- _Task to carry out_
Please repeat the lines below exactly. Begin with the line containing "Given: Click the cloud" and go on through the line containing "Open the 胸挂".

- _Records for processing_
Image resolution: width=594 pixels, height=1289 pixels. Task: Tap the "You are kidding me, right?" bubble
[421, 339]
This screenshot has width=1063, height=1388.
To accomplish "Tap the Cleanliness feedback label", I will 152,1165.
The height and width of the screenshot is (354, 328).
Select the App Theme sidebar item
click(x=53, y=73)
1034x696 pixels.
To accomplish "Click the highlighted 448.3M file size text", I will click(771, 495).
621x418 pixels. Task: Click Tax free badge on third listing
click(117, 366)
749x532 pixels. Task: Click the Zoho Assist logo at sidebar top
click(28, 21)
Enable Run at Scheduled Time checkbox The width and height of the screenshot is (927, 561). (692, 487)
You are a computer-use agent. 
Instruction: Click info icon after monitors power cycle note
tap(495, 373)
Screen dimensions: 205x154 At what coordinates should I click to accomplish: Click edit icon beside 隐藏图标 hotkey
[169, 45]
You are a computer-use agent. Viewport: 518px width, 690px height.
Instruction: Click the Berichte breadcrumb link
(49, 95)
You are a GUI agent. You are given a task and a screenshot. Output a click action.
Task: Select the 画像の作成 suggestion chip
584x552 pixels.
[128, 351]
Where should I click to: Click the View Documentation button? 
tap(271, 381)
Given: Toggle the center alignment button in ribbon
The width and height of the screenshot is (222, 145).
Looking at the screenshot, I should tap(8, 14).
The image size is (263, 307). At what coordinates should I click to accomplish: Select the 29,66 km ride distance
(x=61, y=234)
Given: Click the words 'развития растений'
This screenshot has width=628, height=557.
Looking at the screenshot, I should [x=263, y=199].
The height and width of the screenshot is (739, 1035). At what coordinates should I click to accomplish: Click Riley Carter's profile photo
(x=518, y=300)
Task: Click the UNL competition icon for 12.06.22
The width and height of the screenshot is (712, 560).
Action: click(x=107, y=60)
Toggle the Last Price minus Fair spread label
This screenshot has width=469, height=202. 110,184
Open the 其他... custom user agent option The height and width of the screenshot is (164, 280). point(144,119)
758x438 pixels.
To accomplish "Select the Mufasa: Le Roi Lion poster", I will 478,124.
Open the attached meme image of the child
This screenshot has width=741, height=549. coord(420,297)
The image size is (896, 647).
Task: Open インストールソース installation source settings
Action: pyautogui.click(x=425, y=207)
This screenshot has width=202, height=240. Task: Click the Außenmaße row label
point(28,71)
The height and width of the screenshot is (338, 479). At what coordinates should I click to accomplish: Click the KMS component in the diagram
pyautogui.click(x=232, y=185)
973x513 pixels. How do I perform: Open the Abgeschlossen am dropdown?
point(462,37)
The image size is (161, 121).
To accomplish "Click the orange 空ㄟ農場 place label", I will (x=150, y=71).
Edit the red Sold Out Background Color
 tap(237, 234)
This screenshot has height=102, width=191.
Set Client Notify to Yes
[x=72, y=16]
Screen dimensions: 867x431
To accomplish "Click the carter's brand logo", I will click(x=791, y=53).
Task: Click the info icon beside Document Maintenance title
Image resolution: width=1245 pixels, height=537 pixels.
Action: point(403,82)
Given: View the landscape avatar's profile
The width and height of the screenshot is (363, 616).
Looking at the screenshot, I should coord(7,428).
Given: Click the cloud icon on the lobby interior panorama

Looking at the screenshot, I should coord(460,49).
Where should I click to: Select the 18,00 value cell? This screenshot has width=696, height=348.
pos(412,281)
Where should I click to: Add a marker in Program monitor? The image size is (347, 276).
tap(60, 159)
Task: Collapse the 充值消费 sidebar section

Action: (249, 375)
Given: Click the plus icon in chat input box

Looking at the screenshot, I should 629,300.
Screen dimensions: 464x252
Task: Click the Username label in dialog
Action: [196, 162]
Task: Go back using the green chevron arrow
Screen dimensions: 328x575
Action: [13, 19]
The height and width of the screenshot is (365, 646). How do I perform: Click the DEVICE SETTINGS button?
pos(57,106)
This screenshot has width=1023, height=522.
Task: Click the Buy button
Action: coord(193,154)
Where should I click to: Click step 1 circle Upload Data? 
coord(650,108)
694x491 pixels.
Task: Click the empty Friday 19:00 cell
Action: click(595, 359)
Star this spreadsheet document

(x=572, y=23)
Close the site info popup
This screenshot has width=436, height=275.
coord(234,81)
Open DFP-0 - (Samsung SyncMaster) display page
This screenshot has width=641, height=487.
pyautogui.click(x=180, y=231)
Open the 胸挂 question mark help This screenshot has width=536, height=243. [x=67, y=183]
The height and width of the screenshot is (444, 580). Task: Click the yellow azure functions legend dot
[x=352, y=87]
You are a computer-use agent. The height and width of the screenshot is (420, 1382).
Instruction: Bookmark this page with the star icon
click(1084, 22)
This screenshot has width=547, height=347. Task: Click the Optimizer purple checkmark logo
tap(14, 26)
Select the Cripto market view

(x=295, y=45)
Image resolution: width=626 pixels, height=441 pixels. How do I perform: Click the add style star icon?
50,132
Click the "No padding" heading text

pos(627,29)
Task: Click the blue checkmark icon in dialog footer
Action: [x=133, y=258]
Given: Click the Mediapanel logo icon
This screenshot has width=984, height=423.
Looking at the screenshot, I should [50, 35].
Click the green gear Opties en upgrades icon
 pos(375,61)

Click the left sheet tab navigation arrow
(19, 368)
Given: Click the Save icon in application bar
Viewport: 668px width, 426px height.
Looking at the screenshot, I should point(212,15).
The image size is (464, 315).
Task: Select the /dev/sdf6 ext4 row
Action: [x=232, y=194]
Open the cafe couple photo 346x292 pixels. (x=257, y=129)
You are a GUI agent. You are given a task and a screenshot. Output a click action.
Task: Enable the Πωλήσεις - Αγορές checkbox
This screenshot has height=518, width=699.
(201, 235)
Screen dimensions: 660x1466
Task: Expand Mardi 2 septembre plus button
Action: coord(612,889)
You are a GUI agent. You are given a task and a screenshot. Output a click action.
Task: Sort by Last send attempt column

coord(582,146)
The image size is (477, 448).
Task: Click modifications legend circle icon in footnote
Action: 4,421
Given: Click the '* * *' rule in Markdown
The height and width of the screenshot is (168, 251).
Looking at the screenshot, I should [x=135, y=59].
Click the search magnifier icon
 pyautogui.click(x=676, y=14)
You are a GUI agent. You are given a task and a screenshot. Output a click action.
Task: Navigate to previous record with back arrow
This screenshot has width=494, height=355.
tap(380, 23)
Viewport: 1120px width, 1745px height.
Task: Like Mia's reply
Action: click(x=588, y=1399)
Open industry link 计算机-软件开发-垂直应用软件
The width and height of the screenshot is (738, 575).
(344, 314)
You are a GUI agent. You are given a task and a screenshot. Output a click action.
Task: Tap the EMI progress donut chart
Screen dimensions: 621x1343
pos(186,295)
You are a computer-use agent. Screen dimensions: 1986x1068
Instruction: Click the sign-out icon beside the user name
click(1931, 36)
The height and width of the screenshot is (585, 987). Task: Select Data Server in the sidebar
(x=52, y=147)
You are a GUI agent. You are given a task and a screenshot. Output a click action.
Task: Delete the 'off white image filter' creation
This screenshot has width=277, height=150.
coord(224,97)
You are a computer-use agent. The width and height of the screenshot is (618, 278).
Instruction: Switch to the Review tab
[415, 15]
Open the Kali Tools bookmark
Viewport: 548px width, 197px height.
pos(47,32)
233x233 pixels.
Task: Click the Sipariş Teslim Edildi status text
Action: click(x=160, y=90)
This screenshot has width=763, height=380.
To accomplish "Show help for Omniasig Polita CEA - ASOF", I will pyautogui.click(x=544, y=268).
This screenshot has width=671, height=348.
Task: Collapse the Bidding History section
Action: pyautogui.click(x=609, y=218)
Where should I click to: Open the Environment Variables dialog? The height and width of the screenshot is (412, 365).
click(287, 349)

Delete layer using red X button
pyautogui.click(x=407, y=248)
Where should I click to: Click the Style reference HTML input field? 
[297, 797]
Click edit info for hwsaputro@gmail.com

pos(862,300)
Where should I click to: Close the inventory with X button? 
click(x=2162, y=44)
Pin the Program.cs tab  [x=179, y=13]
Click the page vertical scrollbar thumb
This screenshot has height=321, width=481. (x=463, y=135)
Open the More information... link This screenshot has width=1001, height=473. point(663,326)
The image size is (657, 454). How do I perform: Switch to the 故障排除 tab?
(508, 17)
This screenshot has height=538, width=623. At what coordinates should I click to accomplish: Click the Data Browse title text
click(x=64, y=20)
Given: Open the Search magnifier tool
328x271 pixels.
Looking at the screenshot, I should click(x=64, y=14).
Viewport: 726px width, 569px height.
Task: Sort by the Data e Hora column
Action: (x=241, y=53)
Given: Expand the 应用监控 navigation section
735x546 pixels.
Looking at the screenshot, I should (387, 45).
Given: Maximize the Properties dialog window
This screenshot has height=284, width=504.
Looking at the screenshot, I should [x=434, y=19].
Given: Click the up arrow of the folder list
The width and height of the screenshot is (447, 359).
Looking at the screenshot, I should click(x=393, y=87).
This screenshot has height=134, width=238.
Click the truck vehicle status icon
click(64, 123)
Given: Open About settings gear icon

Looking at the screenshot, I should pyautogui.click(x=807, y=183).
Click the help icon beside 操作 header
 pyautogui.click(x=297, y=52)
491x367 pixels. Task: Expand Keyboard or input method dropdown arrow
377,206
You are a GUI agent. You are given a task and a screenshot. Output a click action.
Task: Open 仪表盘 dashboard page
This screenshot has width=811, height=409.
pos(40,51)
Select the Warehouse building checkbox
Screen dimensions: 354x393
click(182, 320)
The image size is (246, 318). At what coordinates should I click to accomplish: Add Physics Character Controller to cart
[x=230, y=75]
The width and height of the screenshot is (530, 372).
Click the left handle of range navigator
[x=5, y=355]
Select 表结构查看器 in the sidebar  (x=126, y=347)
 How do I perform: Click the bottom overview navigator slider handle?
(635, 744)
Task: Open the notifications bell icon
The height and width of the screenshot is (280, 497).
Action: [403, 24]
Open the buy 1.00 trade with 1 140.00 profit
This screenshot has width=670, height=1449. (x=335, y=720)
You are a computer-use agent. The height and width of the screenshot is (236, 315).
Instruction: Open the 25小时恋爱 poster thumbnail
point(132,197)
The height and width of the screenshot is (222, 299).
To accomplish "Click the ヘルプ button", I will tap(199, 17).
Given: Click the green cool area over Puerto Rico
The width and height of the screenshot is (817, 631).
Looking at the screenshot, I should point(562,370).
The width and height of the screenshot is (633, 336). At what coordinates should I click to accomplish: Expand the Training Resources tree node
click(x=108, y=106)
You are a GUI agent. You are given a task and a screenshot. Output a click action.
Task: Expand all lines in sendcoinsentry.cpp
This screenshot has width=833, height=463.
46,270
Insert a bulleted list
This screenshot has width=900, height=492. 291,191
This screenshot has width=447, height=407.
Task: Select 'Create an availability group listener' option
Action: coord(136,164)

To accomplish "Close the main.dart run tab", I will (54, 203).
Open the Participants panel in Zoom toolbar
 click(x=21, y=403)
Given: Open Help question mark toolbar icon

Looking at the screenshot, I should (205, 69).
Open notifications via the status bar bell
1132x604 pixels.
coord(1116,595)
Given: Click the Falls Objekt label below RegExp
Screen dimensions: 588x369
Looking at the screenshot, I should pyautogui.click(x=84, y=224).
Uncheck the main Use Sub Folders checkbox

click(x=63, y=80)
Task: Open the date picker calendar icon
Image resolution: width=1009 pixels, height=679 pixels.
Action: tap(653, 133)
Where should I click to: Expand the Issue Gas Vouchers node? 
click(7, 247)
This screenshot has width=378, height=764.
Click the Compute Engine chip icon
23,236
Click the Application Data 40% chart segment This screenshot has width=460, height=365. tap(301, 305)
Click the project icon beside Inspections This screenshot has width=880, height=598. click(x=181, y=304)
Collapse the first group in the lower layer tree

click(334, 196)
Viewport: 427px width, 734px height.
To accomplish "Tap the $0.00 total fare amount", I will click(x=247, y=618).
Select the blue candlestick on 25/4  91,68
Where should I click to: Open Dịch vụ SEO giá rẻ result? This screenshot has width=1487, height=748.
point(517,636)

- _Task result_
Given: Click the cloud icon on the lobby interior panorama

Looking at the screenshot, I should coord(460,49).
Where should I click to: Select the 18,00 value cell? This screenshot has width=696, height=348.
pos(412,281)
Where should I click to: Add a marker in Program monitor? The image size is (347, 276).
tap(60, 159)
Task: Collapse the 充值消费 sidebar section

Action: (249, 375)
Given: Click the plus icon in chat input box

Looking at the screenshot, I should 629,300.
Screen dimensions: 464x252
Task: Click the Username label in dialog
Action: [196, 162]
Task: Go back using the green chevron arrow
Screen dimensions: 328x575
Action: [13, 19]
The height and width of the screenshot is (365, 646). How do I perform: Click the DEVICE SETTINGS button?
pos(57,106)
This screenshot has width=1023, height=522.
Task: Click the Buy button
Action: coord(193,154)
Where should I click to: Click step 1 circle Upload Data? 
coord(650,108)
694x491 pixels.
Task: Click the empty Friday 19:00 cell
Action: click(595, 359)
Star this spreadsheet document

(x=572, y=23)
Close the site info popup
This screenshot has width=436, height=275.
coord(234,81)
Open DFP-0 - (Samsung SyncMaster) display page
This screenshot has width=641, height=487.
pyautogui.click(x=180, y=231)
Open the 胸挂 question mark help This screenshot has width=536, height=243. [x=67, y=183]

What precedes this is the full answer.